* Directions for this task *
For the entries below, report every line that includes the word "agent".

───── Extracted material

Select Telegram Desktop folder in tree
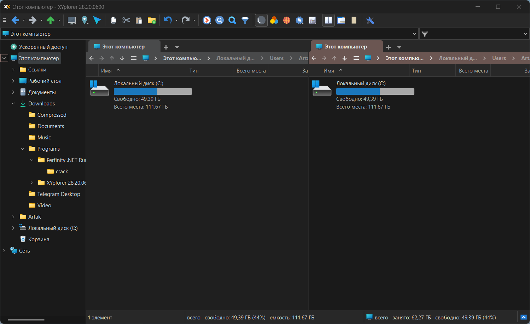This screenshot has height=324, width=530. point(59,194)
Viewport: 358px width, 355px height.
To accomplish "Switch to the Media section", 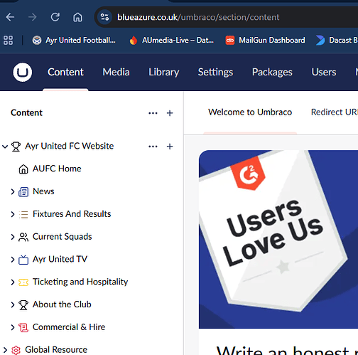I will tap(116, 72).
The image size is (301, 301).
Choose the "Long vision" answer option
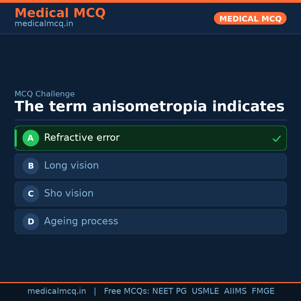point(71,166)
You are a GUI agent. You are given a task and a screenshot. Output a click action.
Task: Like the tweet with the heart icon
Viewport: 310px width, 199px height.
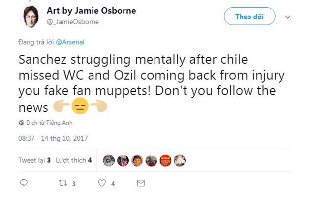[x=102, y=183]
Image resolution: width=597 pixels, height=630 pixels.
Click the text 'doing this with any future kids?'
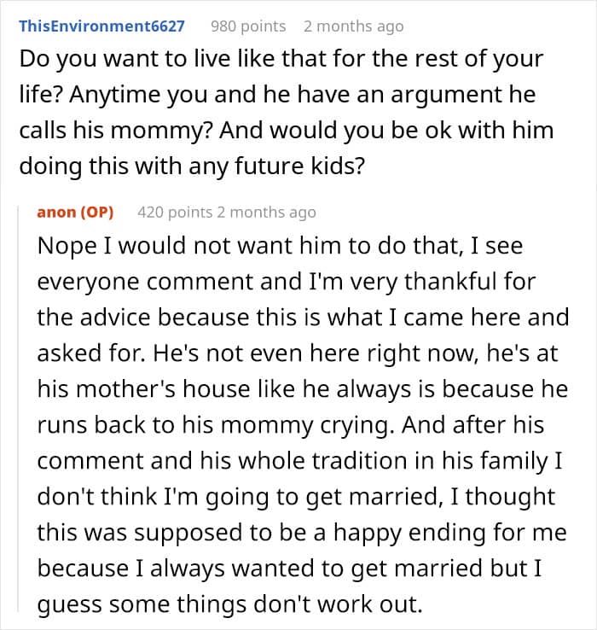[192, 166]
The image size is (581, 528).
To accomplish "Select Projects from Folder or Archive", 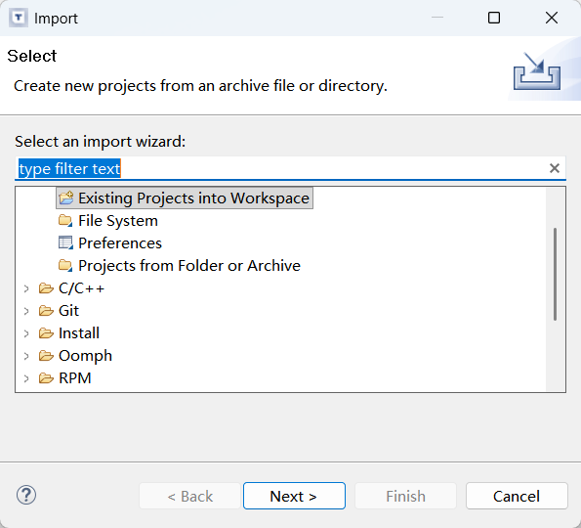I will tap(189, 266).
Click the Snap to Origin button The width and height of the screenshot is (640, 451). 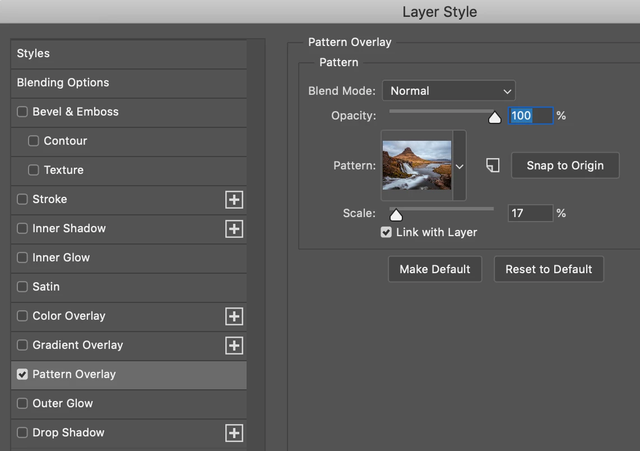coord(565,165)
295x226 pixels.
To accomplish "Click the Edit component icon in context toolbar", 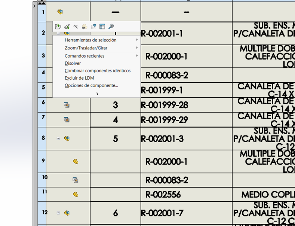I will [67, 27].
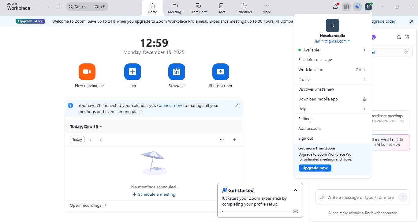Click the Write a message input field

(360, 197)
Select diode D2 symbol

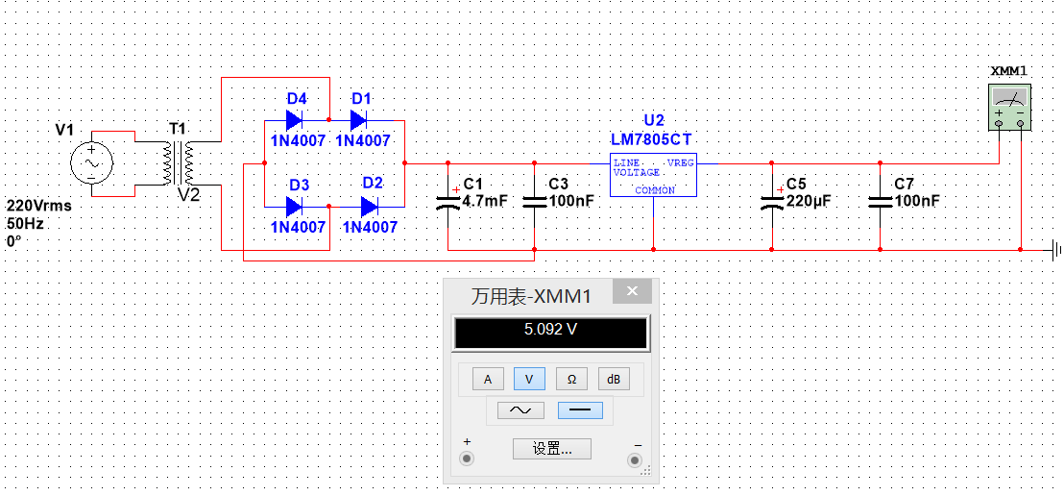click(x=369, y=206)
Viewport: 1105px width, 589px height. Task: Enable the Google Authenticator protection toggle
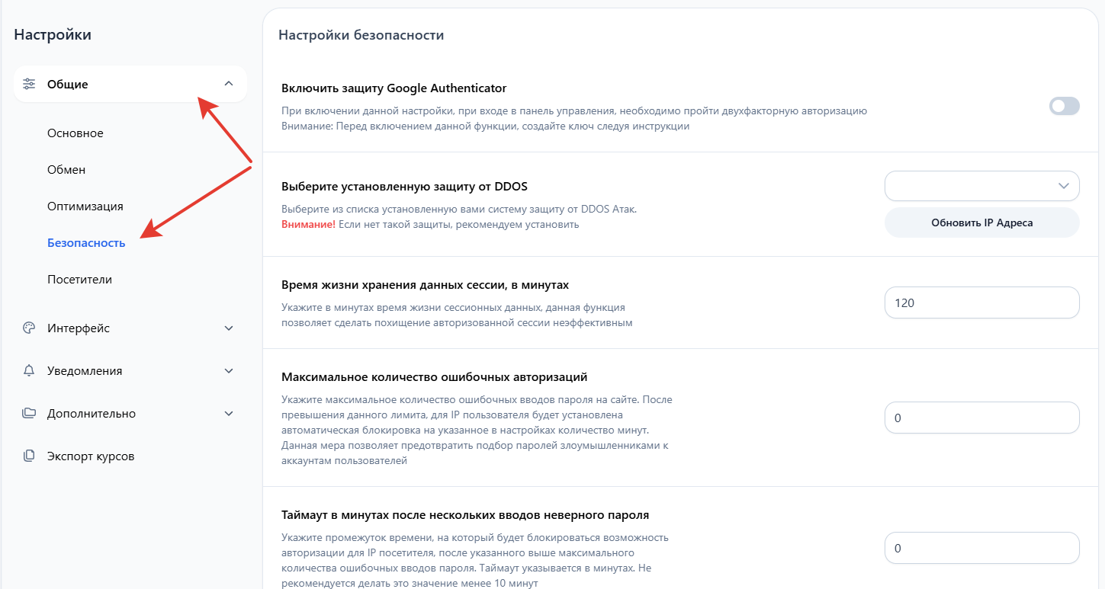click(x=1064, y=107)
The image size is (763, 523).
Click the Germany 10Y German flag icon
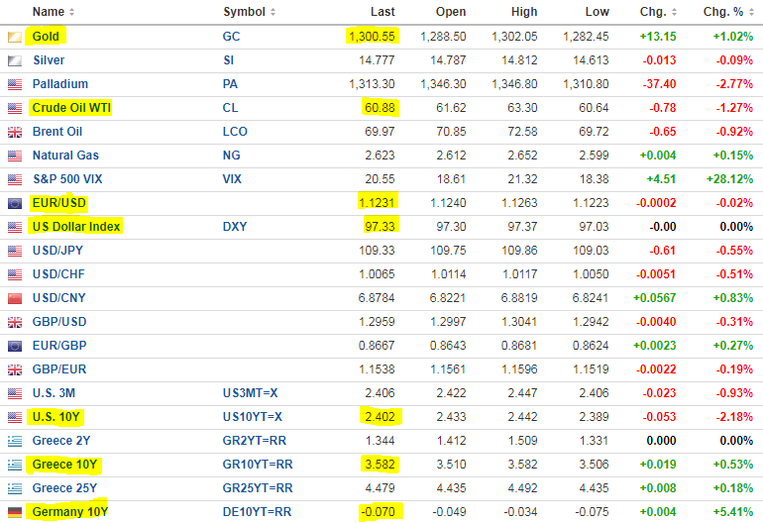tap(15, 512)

──────────
───── Extracted material

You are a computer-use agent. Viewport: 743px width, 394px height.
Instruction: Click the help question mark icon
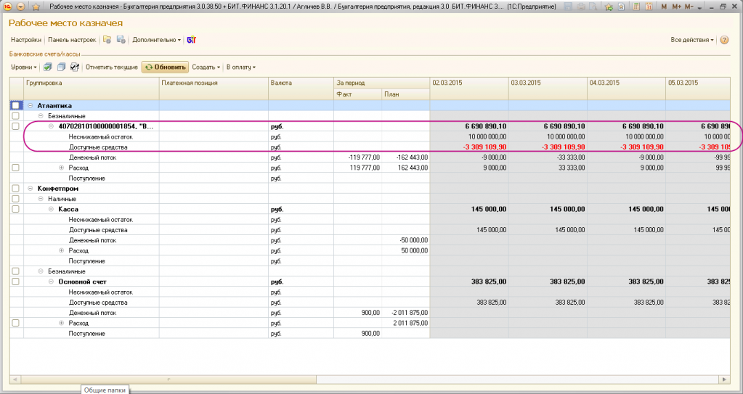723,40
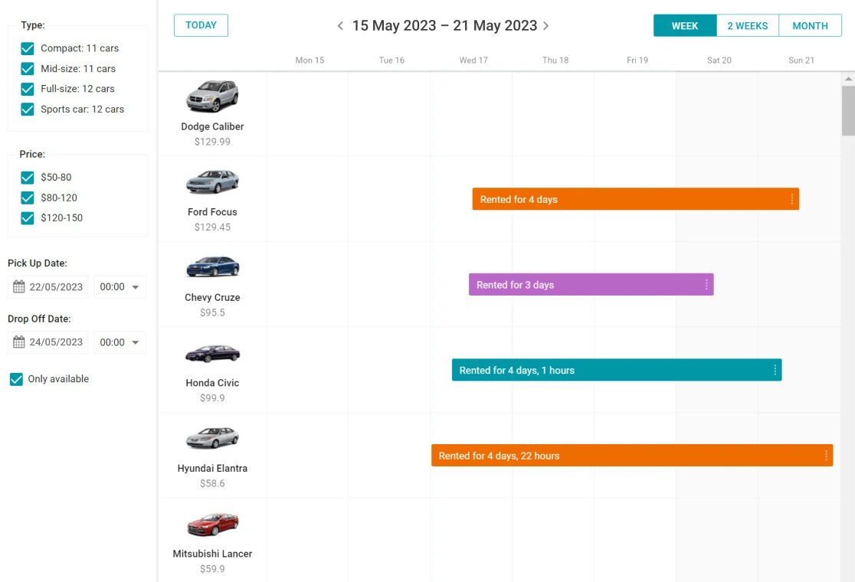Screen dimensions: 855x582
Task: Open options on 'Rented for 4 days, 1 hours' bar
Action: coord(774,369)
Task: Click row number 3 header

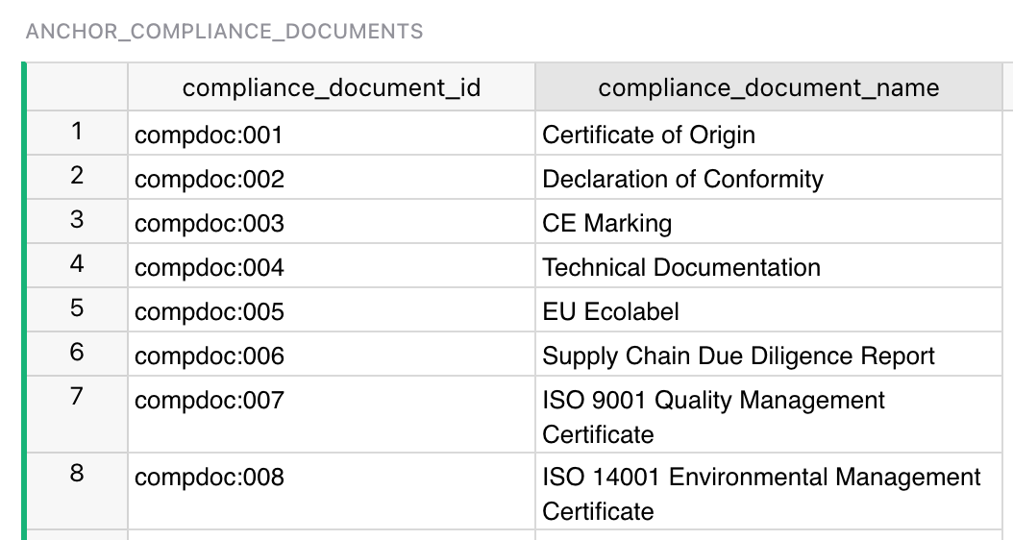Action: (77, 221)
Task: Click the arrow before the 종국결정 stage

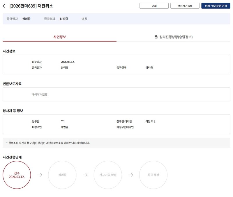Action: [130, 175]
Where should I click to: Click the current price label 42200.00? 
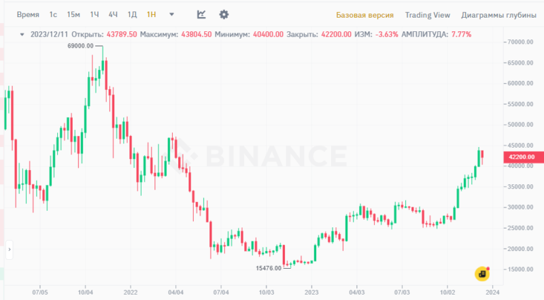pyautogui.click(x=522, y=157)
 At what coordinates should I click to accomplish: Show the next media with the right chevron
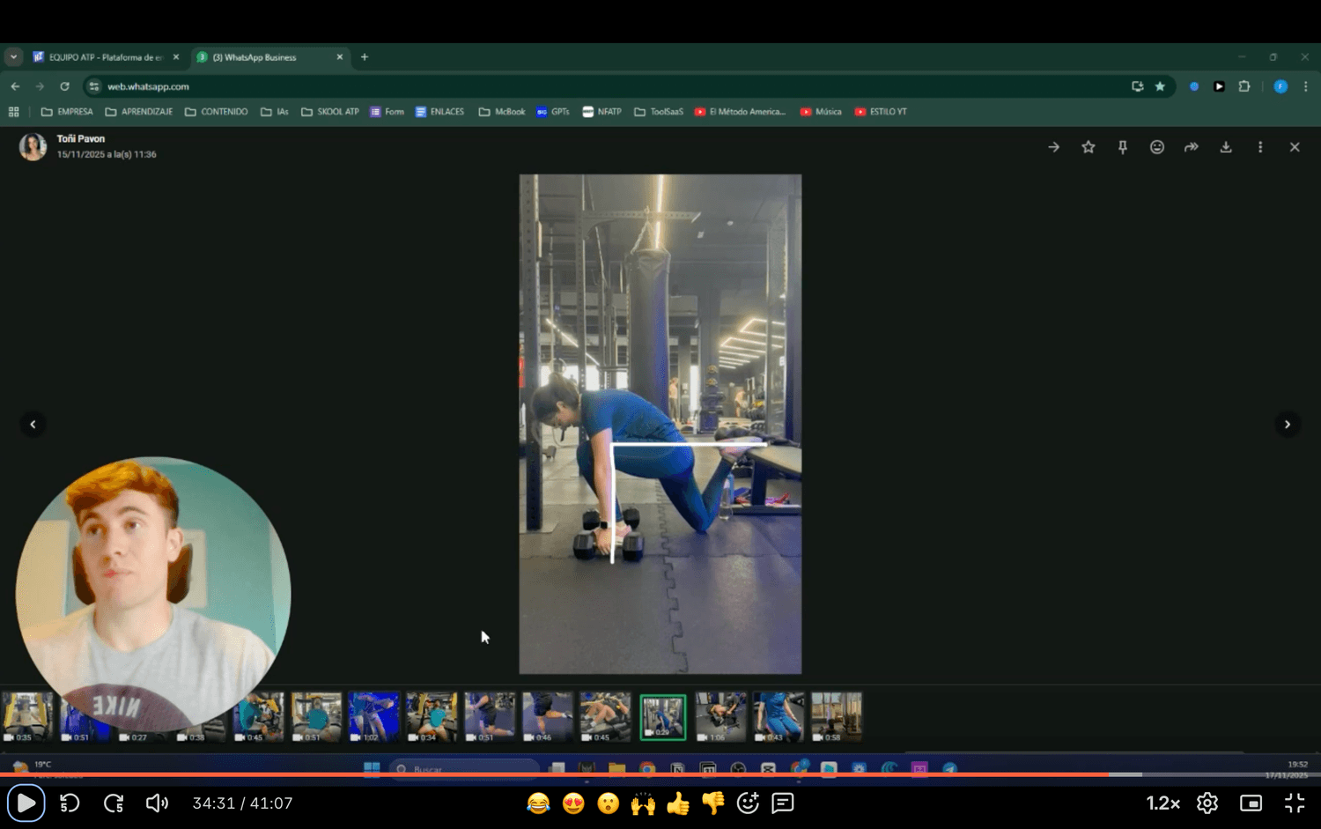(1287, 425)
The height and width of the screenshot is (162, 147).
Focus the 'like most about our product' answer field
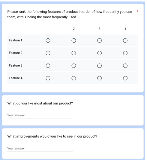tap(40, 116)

──────────

* Answer for this exercise *
You are a GUI agent. You are given a task and a screenshot. Output a click action.
You are a computer-use agent. Viewport: 743px width, 394px height.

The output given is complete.